Stored data entries:
────────
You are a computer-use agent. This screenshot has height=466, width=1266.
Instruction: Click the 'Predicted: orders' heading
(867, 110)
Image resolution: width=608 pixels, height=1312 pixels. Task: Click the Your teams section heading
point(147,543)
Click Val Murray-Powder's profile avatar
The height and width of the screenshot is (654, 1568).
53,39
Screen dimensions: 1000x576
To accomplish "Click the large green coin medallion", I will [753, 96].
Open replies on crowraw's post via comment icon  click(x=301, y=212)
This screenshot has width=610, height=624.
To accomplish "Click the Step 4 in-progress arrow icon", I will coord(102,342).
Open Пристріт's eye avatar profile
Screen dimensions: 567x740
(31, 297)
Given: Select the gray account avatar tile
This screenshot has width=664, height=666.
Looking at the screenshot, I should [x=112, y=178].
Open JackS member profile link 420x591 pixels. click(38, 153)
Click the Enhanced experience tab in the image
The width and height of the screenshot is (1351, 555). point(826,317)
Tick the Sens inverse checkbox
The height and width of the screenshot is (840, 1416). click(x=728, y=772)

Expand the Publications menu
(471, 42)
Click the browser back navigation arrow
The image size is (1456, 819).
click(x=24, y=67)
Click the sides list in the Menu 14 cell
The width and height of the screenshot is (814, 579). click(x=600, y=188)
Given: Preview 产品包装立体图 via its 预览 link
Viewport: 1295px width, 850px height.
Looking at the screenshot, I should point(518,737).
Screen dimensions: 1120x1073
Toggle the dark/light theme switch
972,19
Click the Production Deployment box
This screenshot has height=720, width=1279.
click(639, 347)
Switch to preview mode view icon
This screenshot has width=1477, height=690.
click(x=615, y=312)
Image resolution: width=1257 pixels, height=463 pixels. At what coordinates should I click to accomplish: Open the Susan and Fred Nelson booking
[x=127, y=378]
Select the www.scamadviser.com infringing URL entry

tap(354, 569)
────────
**Work to be completed**
Only lines with the word "icon" go in the answer. Take them all from the entries above.

**Answer section**
Open replies on crowraw's post via comment icon  click(x=301, y=212)
To accomplish "Click the Step 4 in-progress arrow icon", I will coord(102,342).
Switch to preview mode view icon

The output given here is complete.